Tıbbiyeli Hikmet

1919’un yüzüncü yıldönümünde göz ardı edilemeyecek değerlerimizden bir diğeri Tıbbiyeli Hikmet’tir.

“Ya İstiklâl, Ya Ölüm!” sözünün anlamı özümsense bile kazançtır.

1919 işgalin, yılgınlığın olduğu kadar özgürlük ve bağımsızlık aşkının alevlendiği; kurtuluşa ilk adımın atıldığı ve belki de bugünkü varlığımıza giden yoldaki en önemli köşe taşıdır.

Yakın ve uzak tarihimizdeki pek çok değer gibi Tıbbiyeli Hikmet de unutulanlar defterinin tozlu yapraklarındaki yerini çoktan almıştır. 14 Mart Tıp Bayramı’nın ikinci ve çok daha önemli anlamının içini dolduran gözüpeklerden biridir.

İşgal altında da boş durulmayacağını gösterenlerdendir. 14 Mart 1919’da işgalci İngiliz’e isyan bayrağı açmakla yetinmeyen; aynı yılın 4 Eylül’ünde kısıtlı olanaklarla Sivas Kongresi’nde hazır bulunan bıyığı henüz terlemekte olan genç Tıbbiyeli’dir.

Yoksul ve yoksun Hikmet yüceler yücesi mangal yürekli bir kahramandır. O yürek sayesinde mandaya evet kararının alınması için kurgulanan planları suya düşürmüş, Mustafa Kemal Paşa’nın yanı başında yer alarak mandacıları yenilgiye uğratmada başat rollerden birisini oynamıştır.

Tarihin sonraki kuşaklara anlatımındaki yavanlık ve ruhsuzluk Tıbbiyeli Hikmet’in yeterince tanınmamasından ve hak ettiği ilgiyi görmemesinden öncelikle sorumludur. Milli Mücadele tarihini anlatan ders kitaplarımız öylesine sıradan ve anlatım gücünden yoksundur ki; o yıllarda verilen insanüstü mücadelenin değerini anlatmaktan çok ama çok uzaktadır.

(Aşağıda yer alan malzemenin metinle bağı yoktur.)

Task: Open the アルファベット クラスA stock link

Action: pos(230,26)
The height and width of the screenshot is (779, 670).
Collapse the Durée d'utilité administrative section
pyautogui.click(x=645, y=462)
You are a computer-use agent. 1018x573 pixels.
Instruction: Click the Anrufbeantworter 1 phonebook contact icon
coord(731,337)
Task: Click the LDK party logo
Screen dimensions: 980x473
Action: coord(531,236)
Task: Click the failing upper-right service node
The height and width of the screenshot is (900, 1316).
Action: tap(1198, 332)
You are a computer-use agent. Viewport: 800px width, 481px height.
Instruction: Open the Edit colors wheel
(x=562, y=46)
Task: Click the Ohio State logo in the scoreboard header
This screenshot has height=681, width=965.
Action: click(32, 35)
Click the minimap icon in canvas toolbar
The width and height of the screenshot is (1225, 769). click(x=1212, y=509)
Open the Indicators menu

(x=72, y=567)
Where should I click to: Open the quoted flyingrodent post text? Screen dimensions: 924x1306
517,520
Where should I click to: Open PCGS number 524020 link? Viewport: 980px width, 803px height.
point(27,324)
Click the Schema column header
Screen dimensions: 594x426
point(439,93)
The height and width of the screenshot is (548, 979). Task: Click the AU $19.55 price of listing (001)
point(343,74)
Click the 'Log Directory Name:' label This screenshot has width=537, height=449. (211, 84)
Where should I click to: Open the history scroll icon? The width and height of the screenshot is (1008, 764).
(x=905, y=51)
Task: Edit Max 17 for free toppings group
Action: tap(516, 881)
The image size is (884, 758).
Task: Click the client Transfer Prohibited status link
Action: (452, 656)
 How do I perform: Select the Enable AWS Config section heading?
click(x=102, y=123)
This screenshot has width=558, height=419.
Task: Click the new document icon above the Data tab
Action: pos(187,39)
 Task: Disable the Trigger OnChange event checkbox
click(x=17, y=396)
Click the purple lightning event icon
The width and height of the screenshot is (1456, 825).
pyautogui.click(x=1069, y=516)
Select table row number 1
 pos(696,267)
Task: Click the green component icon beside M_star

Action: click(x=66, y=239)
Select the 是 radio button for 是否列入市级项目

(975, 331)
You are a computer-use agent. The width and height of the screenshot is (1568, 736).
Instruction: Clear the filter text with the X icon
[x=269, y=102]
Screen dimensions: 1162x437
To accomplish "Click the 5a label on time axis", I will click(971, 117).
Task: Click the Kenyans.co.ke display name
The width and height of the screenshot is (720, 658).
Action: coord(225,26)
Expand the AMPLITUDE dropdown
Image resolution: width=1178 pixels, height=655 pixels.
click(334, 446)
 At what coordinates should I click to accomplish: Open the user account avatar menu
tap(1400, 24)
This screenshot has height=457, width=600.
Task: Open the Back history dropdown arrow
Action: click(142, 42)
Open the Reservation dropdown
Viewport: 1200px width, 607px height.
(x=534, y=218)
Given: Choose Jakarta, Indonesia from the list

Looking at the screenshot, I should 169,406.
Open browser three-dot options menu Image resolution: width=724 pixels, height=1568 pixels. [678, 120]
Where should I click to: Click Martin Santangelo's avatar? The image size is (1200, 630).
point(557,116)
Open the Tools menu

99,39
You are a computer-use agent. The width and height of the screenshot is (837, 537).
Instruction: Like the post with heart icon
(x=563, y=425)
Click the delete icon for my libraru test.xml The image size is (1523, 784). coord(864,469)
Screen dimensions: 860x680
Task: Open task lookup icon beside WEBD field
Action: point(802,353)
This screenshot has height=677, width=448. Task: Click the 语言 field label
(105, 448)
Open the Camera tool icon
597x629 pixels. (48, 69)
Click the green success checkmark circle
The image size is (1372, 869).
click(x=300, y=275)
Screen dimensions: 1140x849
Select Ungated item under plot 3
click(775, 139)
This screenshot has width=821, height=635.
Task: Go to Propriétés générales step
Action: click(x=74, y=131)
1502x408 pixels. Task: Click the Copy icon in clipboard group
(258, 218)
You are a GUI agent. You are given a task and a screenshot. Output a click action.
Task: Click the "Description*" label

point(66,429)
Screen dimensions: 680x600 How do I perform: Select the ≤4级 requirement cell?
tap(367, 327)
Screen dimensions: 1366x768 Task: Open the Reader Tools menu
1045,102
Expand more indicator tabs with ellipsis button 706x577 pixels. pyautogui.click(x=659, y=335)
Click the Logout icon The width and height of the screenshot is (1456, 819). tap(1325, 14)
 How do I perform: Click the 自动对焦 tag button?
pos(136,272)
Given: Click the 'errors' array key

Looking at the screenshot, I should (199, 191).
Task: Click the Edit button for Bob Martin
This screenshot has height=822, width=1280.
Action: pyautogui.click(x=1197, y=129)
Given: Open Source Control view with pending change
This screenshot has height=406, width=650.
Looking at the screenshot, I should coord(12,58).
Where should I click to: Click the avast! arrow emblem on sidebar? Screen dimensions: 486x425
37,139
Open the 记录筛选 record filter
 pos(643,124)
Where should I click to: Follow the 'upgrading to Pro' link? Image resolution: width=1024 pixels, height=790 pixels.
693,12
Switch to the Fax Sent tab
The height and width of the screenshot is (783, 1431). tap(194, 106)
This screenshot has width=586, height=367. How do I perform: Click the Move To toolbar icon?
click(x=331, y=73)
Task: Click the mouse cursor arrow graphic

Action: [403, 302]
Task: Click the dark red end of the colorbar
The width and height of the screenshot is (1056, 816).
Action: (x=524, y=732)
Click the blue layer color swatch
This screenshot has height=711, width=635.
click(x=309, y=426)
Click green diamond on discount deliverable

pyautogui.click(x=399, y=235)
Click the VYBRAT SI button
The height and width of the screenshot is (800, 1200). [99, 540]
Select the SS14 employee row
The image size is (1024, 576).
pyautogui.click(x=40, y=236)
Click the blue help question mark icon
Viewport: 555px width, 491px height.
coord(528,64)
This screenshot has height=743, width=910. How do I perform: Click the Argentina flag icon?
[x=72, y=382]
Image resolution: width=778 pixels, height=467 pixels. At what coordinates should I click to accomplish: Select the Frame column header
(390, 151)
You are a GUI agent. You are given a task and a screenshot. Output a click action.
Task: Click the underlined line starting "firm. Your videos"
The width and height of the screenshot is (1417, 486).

Durum böyle olunca Tıbbiyeli Hikmet’in Sivas Kongresi’ndeki meydan okumasını bir kez daha anla(t)ma gereği doğmaktadır. Bunu yapmak için kendisine görev çıkartanların varlığı biricik şansımızdır. Ama, bunun uzun yıllar boyunca yapılmamış olması ulusal bilinç düzeyini yeterince yükseltememe, gereken duyarlılıkları oluşturamama sonucunu doğurur ki; asıl sorun da burada düğümlenmektedir.

Tıbbiyeli Hikmet’le ilgili olarak bugüne dek oluşan dağarcık, kısa bir belgesel film, bir tek kare fotoğraf ve yinelene yinelene ezberlenmiş birkaç tümceden öte değildir.

Milli Mücadele için Samsun’a çıkan Mustafa Kemal’in daha yolun başında Havza yakınlarında yaya kaldığını, bugün Gençlik Marşı’na dize olan sözler eşliğinde tabana kuvvet diyerek yol aldığını pek az kimse bilir.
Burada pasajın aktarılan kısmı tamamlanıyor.